## To do
The word "sidebar": say how many lines of the data below contain it, and give the number alone.

## Data in this exercise
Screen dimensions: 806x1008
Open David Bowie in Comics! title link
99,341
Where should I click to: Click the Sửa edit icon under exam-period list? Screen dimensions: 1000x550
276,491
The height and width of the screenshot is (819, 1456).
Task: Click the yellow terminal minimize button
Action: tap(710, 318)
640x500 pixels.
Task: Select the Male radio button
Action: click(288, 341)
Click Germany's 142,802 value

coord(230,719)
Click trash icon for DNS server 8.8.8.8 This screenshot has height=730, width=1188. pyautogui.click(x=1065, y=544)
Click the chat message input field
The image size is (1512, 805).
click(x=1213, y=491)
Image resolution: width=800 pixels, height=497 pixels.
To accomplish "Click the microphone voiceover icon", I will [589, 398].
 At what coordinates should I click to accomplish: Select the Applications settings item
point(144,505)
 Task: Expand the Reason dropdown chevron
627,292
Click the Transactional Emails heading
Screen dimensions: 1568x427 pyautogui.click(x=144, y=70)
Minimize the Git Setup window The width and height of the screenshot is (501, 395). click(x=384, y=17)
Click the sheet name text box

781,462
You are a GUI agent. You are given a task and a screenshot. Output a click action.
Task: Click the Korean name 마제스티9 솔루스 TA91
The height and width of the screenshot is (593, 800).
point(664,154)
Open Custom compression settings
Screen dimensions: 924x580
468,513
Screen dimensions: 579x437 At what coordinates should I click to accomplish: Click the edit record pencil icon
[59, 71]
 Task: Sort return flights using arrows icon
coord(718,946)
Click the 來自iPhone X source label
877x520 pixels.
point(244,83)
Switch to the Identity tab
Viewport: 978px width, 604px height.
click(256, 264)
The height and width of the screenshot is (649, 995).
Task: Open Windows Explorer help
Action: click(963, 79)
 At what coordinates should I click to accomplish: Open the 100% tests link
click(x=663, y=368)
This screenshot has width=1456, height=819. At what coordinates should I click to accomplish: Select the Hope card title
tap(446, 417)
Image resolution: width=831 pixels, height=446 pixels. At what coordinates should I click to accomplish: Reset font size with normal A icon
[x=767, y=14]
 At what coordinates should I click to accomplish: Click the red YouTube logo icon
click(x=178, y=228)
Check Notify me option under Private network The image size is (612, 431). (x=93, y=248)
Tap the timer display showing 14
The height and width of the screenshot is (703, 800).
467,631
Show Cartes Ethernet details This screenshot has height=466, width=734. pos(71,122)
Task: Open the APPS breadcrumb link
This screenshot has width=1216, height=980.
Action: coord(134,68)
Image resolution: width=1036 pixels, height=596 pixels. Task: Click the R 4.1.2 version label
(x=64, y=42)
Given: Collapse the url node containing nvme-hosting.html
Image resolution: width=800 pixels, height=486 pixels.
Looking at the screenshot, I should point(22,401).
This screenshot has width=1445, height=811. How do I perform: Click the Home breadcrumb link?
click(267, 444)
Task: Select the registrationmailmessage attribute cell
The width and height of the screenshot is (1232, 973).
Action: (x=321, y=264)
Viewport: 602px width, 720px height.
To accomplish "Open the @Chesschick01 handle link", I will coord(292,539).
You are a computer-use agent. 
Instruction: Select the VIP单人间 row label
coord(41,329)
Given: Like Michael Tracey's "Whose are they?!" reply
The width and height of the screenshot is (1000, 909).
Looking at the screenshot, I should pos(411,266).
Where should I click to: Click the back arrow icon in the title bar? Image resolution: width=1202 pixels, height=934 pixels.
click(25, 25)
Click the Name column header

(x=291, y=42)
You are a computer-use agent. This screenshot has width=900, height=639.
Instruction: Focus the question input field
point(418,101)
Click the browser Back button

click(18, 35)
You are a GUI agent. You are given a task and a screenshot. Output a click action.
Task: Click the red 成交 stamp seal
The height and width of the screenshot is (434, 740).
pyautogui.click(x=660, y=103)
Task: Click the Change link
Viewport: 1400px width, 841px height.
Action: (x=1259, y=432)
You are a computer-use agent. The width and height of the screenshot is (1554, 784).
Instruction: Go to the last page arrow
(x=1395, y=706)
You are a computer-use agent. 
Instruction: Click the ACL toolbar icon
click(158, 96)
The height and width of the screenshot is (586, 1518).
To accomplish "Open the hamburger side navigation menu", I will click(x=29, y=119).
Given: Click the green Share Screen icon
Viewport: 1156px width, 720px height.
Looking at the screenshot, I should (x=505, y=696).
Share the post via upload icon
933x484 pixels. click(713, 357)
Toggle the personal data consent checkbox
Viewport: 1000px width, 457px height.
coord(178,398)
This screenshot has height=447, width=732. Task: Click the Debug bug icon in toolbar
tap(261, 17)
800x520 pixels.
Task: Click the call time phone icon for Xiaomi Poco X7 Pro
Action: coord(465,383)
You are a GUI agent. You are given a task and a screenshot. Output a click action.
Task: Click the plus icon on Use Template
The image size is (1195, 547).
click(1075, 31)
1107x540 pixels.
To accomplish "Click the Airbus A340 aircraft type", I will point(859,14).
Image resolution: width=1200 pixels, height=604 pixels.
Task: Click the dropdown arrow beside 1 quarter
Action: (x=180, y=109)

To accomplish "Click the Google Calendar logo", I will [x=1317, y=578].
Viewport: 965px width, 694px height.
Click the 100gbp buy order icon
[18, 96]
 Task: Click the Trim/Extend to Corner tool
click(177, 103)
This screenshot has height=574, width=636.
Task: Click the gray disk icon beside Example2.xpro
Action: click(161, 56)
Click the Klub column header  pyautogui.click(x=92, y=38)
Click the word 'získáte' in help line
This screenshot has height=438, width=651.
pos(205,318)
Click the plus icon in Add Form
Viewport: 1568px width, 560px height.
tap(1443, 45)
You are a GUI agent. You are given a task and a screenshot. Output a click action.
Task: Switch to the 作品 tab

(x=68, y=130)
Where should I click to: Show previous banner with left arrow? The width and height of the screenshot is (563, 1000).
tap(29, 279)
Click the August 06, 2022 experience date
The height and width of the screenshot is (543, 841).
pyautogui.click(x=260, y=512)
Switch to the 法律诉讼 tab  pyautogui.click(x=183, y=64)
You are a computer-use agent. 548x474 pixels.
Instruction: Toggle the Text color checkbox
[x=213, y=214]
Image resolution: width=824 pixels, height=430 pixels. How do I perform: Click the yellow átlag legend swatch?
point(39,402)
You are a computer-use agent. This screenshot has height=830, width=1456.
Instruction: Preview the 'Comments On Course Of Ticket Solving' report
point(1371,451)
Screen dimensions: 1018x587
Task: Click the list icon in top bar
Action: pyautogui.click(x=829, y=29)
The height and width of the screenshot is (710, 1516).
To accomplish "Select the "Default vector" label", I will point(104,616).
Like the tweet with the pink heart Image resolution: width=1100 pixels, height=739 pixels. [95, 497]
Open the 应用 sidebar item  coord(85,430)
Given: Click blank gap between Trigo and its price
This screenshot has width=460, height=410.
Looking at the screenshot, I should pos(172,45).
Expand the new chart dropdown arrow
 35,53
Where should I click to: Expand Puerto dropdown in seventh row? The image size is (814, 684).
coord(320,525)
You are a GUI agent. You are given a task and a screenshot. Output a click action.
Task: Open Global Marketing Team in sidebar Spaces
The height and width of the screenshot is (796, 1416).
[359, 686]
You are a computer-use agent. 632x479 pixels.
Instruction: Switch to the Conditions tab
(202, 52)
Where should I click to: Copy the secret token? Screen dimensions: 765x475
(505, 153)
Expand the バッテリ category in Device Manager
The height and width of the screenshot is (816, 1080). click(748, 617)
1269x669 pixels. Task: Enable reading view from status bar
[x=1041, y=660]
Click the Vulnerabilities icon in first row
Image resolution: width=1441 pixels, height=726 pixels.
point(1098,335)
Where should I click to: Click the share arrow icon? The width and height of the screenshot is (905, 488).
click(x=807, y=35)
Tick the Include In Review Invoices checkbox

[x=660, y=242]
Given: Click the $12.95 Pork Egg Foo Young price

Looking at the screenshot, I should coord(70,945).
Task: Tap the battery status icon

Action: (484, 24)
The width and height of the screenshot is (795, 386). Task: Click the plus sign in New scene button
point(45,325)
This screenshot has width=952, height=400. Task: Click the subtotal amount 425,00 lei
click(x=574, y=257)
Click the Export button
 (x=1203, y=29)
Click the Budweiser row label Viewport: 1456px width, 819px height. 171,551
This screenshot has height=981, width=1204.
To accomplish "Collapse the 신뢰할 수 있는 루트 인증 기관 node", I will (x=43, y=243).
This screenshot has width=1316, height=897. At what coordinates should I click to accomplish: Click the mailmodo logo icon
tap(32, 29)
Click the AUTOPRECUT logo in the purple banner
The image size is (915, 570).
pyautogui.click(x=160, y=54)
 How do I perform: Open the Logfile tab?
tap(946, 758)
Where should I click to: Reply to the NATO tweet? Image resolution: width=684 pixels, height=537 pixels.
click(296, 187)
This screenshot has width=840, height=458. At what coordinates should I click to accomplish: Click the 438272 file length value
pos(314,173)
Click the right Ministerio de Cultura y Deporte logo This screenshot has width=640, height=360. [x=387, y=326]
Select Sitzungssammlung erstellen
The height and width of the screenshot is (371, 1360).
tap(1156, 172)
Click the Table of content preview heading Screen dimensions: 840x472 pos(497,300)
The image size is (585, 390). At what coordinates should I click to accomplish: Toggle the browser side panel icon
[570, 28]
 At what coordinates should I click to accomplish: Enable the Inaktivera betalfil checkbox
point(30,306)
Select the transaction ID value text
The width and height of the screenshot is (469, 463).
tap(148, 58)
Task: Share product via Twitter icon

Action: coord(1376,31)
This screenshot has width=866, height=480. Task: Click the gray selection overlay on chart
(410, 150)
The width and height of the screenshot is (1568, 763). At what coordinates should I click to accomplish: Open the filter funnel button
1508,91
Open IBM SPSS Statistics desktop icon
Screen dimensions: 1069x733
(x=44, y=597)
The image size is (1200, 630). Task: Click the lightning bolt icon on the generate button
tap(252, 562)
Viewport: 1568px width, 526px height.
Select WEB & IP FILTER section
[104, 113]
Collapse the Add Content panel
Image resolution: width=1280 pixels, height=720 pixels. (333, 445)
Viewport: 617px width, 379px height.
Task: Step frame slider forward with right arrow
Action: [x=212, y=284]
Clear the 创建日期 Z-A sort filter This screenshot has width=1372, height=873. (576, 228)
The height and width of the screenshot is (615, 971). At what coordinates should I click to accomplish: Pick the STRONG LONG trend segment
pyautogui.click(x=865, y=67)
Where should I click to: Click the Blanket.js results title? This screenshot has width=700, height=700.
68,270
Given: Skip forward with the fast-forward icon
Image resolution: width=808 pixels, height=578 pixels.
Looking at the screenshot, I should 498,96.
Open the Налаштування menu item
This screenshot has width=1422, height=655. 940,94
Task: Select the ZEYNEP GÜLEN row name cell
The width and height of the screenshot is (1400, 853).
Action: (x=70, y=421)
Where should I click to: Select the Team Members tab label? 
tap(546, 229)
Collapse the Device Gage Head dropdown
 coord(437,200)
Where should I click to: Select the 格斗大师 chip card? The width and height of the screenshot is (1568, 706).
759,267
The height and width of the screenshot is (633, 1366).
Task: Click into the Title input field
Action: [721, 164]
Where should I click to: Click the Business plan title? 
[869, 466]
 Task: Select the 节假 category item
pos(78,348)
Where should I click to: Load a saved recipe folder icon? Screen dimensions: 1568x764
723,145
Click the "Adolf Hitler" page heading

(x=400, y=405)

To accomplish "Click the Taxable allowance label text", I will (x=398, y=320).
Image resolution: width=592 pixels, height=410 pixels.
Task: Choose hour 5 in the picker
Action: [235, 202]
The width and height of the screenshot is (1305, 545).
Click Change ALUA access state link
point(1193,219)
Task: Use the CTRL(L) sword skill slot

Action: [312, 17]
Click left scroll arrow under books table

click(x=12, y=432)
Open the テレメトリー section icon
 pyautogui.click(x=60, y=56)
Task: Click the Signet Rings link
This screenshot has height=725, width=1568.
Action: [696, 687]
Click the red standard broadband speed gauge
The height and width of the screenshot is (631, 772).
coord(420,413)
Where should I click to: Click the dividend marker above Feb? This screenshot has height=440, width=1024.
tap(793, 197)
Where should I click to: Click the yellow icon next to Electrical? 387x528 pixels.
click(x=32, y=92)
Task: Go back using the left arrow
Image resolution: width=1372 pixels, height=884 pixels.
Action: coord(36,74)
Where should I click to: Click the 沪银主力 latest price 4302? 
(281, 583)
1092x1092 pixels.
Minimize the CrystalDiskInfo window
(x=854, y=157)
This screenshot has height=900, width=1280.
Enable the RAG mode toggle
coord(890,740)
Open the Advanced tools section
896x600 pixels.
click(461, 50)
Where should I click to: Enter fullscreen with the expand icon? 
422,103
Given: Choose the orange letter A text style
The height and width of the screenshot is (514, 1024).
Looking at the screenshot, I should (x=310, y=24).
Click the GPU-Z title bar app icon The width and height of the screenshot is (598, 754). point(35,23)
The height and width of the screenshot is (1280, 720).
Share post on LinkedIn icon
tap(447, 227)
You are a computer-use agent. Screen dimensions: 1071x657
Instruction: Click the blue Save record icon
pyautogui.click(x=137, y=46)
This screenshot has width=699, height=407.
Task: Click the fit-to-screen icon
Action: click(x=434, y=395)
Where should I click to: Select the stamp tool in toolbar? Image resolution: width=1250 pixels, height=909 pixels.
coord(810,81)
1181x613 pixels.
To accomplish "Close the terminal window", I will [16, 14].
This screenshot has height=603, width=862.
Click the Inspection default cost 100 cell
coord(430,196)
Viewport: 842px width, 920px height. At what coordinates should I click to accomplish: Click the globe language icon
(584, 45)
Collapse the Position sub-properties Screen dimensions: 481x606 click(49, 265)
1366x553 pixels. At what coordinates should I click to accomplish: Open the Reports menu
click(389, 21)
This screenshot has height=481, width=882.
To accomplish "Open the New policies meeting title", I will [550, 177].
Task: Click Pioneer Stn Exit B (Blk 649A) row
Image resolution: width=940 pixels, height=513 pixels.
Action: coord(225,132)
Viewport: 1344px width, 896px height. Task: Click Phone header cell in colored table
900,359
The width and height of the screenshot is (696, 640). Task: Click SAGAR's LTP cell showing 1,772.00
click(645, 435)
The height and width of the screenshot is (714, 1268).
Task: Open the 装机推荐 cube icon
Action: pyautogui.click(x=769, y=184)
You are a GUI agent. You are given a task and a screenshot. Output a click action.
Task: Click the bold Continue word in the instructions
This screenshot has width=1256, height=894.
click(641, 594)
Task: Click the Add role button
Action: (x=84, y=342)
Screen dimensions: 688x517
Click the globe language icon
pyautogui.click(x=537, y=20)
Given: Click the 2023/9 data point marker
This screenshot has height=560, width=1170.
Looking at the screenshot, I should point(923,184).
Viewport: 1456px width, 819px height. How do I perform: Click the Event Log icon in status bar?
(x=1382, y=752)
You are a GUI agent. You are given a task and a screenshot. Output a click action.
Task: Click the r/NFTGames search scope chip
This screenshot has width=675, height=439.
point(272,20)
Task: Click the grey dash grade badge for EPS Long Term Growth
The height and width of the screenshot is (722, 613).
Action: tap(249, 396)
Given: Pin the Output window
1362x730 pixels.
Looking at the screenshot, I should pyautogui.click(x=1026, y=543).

## Written reply
2